The part has a clearly visible Boeing ID number on it, according to the NYPD.
By Thursday morning the landing gear had not yet been removed, but once it is fully documented, the part will be taken to the NYPD Property Clerk.
Police officials say they are treating the area as if it were a crime scene and will keep the area secured until it can be fully processed.
Authorities are exploring the possibility that the part was intentionally placed, as Police Commissioner Ray Kelly said a piece of rope was found wrapped around the wreckage.
"Somehow the part gets down there, could it have been lowered at some time? It's possible. There's a rope that's on it, looks like it's intertwined with that part," Kelly said.
A Park51 spokesperson says the center is working with authorities to remove the part carefully, effectively and quickly.

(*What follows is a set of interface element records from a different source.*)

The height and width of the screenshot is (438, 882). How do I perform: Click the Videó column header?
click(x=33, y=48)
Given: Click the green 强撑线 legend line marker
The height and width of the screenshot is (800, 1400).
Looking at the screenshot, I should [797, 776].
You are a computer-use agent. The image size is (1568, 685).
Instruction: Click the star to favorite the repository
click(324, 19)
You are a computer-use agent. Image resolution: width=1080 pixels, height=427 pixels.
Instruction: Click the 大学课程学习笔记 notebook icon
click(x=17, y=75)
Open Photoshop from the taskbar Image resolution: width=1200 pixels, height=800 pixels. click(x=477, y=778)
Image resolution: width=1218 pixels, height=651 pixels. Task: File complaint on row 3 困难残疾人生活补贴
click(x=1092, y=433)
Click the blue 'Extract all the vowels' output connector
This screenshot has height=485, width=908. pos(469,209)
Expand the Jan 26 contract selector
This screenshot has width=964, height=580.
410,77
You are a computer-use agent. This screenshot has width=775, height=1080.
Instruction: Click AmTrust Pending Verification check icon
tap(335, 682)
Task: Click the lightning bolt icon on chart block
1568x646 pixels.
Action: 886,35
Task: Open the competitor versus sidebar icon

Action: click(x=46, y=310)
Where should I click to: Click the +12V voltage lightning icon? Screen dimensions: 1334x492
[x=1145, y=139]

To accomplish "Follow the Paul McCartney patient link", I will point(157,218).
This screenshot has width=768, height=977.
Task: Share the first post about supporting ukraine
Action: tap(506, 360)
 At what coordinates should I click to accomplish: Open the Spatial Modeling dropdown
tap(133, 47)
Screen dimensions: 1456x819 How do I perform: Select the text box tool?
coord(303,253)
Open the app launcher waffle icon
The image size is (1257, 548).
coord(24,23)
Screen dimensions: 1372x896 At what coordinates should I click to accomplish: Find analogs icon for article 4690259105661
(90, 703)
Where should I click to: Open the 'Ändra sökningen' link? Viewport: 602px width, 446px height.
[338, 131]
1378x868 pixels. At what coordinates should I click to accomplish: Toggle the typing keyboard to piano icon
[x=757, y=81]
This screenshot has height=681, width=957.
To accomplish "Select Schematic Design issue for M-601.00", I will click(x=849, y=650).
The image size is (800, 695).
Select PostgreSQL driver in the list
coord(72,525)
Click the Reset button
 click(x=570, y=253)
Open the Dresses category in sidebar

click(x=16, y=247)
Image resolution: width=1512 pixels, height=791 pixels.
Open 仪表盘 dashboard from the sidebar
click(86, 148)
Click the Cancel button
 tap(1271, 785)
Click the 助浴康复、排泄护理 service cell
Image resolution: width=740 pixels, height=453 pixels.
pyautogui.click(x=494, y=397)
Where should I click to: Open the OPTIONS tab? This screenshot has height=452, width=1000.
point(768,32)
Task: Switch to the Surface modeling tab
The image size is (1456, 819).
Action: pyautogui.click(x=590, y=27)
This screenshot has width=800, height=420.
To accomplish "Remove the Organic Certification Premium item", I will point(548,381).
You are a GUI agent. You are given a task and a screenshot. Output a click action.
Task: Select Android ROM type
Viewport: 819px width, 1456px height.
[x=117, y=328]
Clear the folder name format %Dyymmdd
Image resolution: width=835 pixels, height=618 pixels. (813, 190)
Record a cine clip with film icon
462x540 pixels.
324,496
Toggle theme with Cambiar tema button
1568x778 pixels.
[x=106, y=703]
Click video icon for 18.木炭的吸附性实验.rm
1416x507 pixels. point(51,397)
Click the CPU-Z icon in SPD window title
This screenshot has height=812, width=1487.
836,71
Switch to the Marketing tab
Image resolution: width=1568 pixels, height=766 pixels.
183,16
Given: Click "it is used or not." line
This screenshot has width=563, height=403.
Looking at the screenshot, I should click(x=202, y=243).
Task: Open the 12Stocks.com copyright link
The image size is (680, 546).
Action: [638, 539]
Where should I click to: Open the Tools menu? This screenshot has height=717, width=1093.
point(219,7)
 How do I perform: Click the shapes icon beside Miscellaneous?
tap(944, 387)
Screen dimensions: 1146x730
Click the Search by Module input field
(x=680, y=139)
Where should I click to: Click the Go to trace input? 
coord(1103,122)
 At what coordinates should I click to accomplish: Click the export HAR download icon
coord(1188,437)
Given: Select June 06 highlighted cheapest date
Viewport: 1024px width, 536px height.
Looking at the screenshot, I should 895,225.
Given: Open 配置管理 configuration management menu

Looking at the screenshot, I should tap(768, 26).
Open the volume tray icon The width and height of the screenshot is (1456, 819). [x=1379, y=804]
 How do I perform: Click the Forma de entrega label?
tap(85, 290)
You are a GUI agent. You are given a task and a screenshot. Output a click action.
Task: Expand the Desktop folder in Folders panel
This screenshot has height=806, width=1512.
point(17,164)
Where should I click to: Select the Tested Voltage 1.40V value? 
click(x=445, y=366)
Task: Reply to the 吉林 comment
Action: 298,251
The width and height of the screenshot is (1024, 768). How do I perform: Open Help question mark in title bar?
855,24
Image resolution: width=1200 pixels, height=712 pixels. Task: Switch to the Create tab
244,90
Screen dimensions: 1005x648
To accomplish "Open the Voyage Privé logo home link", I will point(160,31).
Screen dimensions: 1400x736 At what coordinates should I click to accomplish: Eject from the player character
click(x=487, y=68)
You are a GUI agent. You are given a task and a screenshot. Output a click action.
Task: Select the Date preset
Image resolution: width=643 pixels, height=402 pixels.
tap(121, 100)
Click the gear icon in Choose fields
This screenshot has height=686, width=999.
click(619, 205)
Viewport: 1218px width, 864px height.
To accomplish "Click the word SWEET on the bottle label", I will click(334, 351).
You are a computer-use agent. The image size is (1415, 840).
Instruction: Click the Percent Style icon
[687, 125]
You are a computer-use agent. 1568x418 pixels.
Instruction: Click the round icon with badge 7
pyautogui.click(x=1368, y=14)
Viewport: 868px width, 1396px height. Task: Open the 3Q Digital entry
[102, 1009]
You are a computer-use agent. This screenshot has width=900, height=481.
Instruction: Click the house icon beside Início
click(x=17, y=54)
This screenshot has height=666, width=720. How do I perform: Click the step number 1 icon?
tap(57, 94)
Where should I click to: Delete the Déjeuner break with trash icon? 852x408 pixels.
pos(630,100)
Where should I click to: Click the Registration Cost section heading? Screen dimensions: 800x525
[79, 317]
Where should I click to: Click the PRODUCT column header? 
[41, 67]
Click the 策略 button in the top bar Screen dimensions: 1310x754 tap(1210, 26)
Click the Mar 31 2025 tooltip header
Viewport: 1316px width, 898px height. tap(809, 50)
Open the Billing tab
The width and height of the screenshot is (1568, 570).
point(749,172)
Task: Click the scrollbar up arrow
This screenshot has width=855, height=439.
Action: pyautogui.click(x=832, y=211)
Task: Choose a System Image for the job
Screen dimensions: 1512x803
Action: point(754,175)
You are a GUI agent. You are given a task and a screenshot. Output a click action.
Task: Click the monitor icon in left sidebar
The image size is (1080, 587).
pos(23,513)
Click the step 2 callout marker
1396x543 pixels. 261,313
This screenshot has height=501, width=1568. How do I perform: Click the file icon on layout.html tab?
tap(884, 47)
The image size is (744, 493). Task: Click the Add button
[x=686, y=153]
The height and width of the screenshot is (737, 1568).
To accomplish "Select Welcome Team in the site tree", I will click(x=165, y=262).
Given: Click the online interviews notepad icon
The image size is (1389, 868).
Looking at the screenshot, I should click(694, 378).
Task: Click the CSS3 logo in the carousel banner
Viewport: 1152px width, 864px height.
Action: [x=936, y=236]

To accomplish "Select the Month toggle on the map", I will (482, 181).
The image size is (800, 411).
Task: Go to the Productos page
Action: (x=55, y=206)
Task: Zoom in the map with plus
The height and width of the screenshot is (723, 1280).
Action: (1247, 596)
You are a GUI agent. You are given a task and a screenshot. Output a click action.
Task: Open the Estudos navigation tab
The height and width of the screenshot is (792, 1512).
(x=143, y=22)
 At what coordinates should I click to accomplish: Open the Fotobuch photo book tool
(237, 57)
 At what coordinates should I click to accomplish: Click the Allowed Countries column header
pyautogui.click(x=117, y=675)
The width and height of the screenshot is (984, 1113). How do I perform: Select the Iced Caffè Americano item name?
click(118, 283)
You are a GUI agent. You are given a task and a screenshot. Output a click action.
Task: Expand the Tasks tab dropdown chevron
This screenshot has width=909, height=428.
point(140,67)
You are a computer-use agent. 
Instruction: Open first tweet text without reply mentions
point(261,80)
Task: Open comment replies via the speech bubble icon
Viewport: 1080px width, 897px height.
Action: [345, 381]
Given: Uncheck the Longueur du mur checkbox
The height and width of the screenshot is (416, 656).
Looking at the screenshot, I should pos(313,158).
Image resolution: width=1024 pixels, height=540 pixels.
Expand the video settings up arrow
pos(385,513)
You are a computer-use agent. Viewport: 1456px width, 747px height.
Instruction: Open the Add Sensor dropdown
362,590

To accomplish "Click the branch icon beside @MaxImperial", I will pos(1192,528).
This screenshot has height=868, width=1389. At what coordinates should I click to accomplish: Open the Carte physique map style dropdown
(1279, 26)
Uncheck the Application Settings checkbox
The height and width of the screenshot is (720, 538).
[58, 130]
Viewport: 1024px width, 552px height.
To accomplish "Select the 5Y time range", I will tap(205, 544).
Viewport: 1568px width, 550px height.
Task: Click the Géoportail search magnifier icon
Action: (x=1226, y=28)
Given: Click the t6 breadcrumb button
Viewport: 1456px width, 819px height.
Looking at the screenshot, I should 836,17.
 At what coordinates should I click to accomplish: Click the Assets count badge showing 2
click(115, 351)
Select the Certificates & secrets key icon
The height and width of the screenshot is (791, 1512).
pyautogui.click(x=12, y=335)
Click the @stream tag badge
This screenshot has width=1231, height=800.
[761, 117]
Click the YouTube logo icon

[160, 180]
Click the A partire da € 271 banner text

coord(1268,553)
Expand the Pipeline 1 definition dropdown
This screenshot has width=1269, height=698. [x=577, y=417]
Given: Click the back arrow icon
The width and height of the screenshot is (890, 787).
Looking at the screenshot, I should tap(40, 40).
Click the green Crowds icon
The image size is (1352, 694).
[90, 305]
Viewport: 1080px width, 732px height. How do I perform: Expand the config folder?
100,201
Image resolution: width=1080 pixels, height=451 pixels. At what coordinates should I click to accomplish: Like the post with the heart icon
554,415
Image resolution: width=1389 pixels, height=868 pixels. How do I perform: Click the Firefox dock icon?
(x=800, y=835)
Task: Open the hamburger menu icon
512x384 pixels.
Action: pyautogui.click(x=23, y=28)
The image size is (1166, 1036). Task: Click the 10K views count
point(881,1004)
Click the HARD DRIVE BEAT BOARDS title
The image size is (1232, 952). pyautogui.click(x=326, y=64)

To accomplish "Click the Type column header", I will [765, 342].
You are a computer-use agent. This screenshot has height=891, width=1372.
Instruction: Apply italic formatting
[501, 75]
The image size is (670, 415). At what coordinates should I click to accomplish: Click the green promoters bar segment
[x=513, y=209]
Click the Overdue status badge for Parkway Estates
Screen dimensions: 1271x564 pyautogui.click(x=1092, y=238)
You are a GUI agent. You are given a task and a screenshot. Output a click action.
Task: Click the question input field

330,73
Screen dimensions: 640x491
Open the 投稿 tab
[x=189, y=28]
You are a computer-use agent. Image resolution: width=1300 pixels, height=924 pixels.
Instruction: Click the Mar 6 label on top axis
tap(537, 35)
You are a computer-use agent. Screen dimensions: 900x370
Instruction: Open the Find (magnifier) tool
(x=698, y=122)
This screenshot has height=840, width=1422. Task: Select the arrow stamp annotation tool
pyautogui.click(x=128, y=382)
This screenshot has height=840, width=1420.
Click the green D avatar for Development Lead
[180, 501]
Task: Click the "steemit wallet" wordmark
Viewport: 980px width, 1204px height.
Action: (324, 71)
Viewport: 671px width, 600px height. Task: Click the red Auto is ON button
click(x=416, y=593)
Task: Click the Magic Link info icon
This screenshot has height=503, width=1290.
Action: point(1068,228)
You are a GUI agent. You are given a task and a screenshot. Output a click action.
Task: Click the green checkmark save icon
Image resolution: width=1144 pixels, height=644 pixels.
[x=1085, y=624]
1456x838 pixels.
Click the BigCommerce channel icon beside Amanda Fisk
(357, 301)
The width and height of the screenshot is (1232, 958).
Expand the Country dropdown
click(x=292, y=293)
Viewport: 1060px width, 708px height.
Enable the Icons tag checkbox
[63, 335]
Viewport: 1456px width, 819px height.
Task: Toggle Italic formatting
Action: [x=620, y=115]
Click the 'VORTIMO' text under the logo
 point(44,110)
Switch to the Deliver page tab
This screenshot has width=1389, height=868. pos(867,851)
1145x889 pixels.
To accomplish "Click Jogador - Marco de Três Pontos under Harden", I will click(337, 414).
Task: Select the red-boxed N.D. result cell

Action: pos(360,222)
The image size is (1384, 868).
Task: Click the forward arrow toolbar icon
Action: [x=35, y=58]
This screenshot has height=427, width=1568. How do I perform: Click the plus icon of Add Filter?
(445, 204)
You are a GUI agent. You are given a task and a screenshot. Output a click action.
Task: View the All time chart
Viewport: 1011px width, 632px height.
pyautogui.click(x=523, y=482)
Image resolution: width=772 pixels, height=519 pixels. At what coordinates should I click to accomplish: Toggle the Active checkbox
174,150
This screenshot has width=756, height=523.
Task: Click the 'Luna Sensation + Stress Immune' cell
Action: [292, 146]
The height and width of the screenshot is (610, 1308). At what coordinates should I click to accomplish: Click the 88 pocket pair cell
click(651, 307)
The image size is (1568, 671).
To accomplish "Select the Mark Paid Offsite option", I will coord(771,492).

New Yorkers said they were shocked to hear about the appearance of the plane part.
"I think that's crazy considering we're just a few blocks from where the World Trade Center was, just shows you how powerful that blast was," one man said. "The fact that it was 10 years later and they just found it, who knows what else they're going to find?"
Others New Yorkers were not as surprised, especially considering the chaos following the attacks.
"Debris was everywhere, you could see it in the air, parts were flying all over the place," said one New Yorker. "It's upsetting because I'm now having a flashback to that awful day."
Jim Riches, a former deputy fire chief who lost his son on September 11th, said he was upset by the discovery.
"This is a smack to the face to all the families and the people that died that day," he said.
Riches, who spoke with NY1 while holding the grandchild named after his lost son, said the find made him think about the potential human remains that could still be uncovered in the area.
Authorities say the medical examiner will determine whether to sift the soil in the alley for possible human remains.